The records that follow should be copied out exactly, pictures excluded.

Start of DATA FOR REVIEW

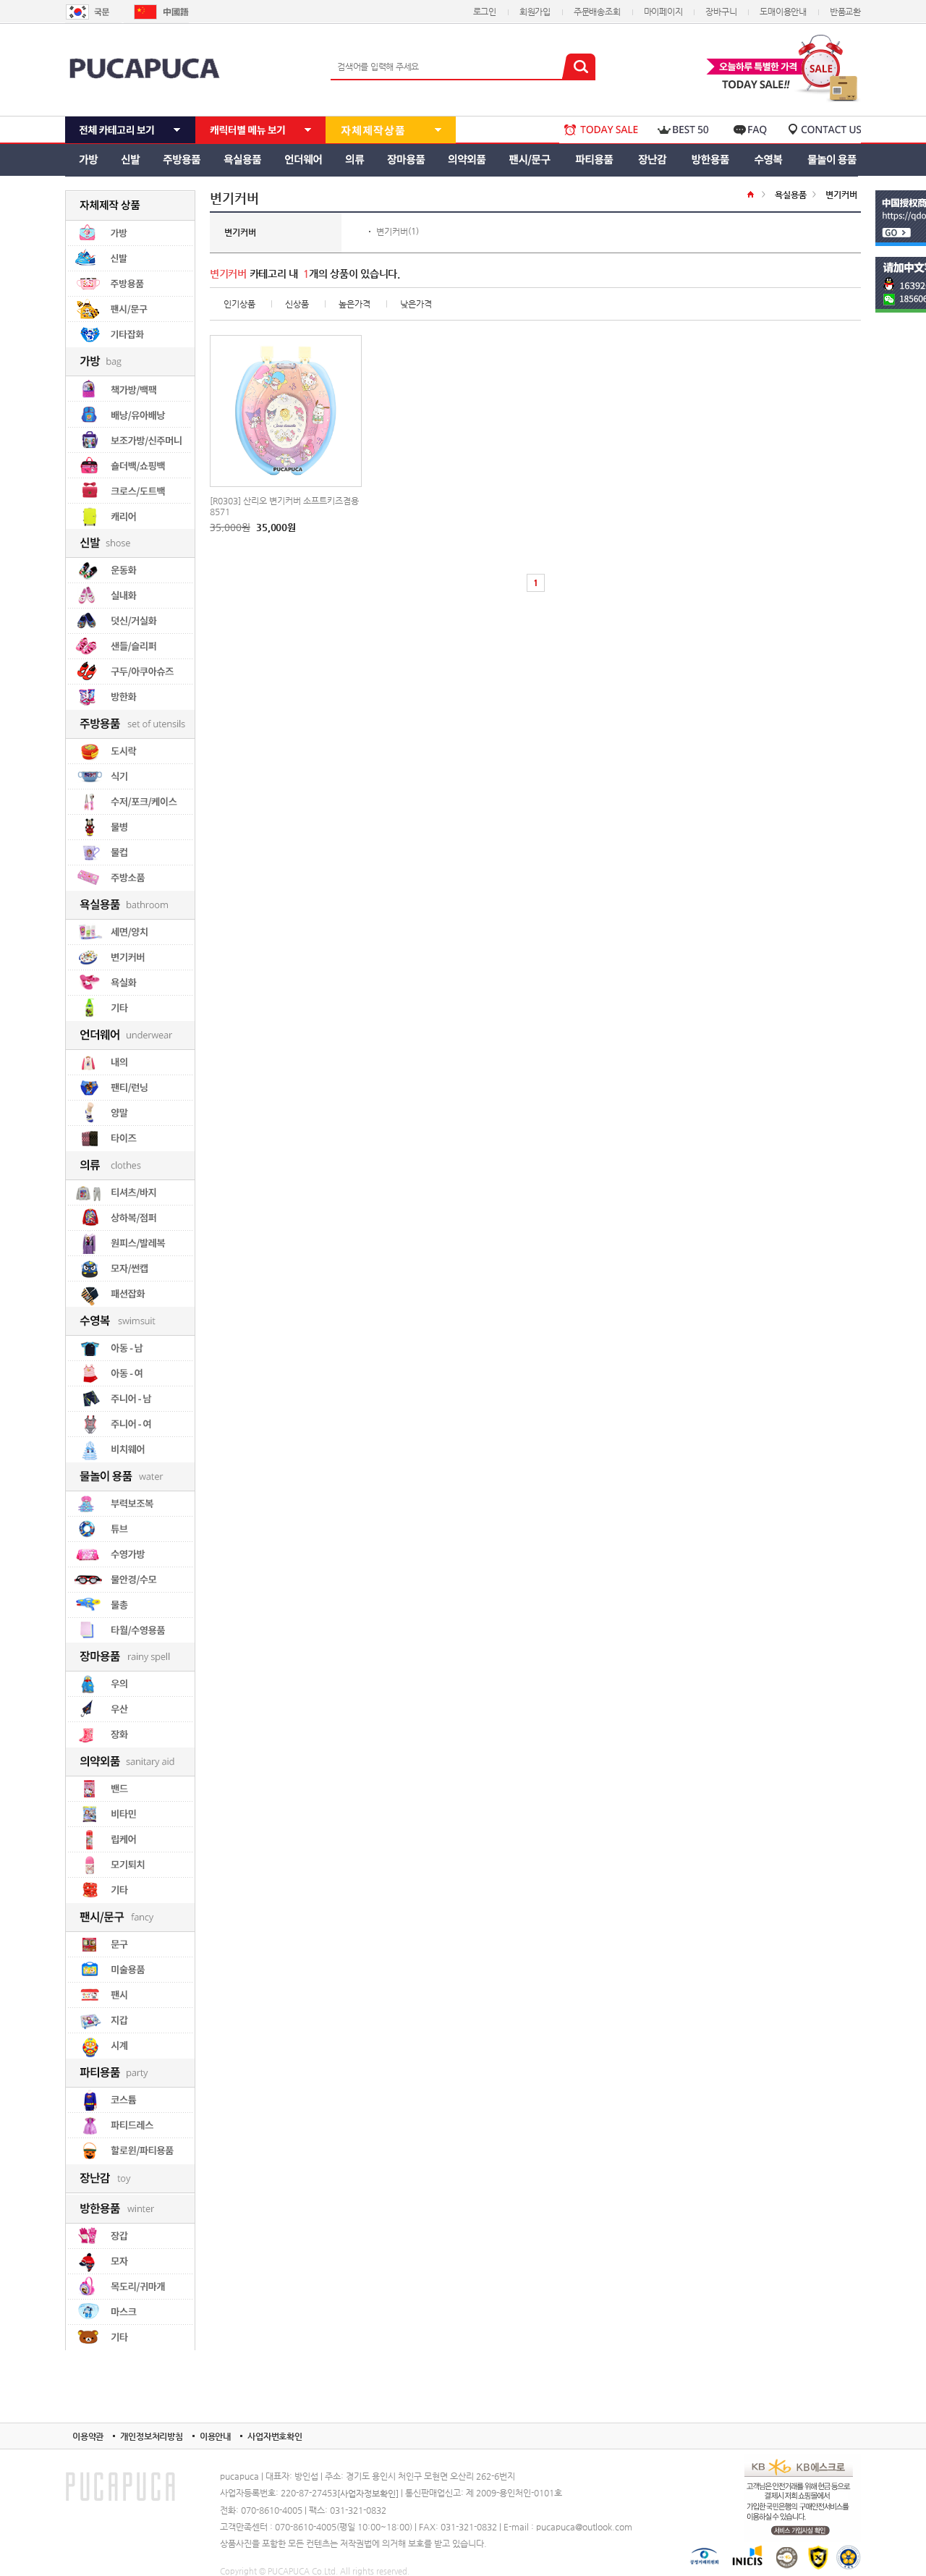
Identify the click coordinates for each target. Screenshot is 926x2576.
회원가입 (535, 12)
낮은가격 (416, 304)
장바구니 (720, 12)
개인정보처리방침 (151, 2436)
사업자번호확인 (274, 2436)
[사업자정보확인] (368, 2493)
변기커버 (392, 231)
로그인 (484, 12)
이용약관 (87, 2436)
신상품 (297, 304)
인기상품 (239, 304)
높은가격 (354, 304)
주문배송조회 (597, 12)
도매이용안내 (783, 12)
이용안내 (215, 2436)
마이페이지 (663, 12)
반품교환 (845, 12)
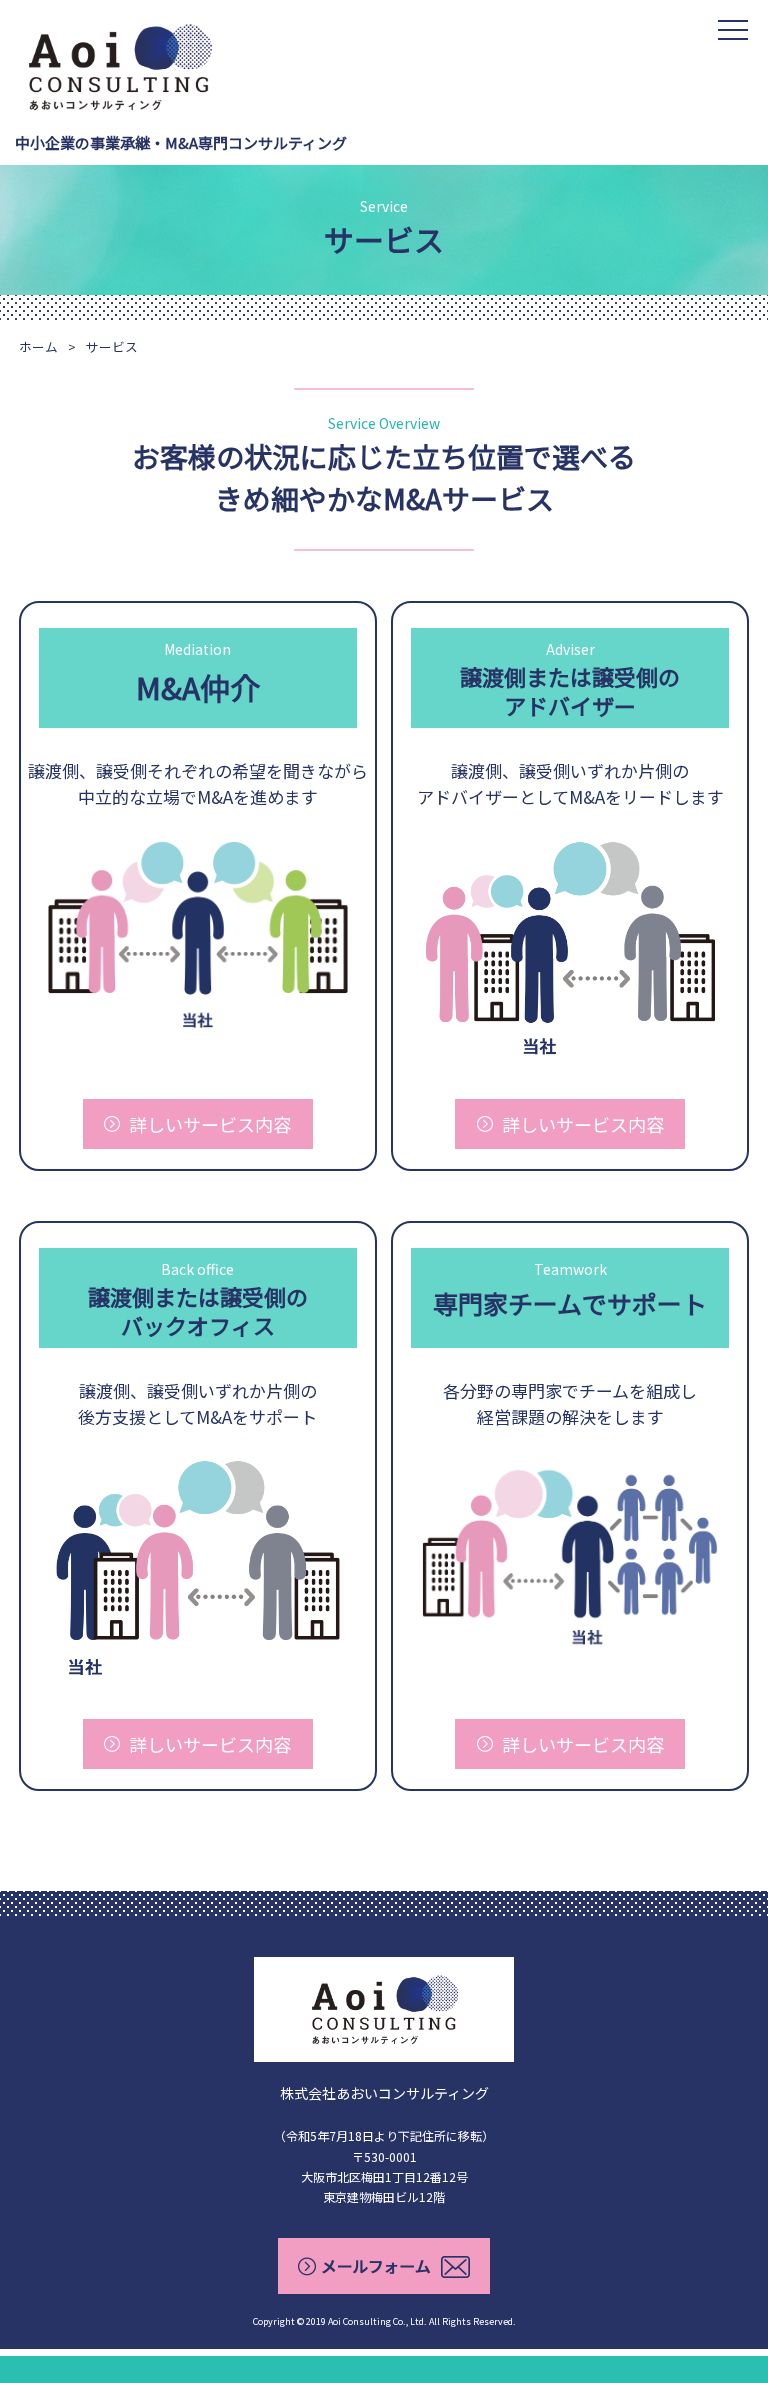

End of DATA FOR REVIEW

▸ ANSWER
Identify the click coordinates for each target. Screenshot is 926x2576.
회원가입 (535, 12)
낮은가격 (416, 304)
장바구니 (720, 12)
개인정보처리방침 (151, 2436)
사업자번호확인 (274, 2436)
[사업자정보확인] (368, 2493)
변기커버 (392, 231)
로그인 (484, 12)
이용약관 (87, 2436)
신상품 (297, 304)
인기상품 (239, 304)
높은가격 (354, 304)
주문배송조회 (597, 12)
도매이용안내 (783, 12)
이용안내 (215, 2436)
마이페이지 (663, 12)
반품교환 (845, 12)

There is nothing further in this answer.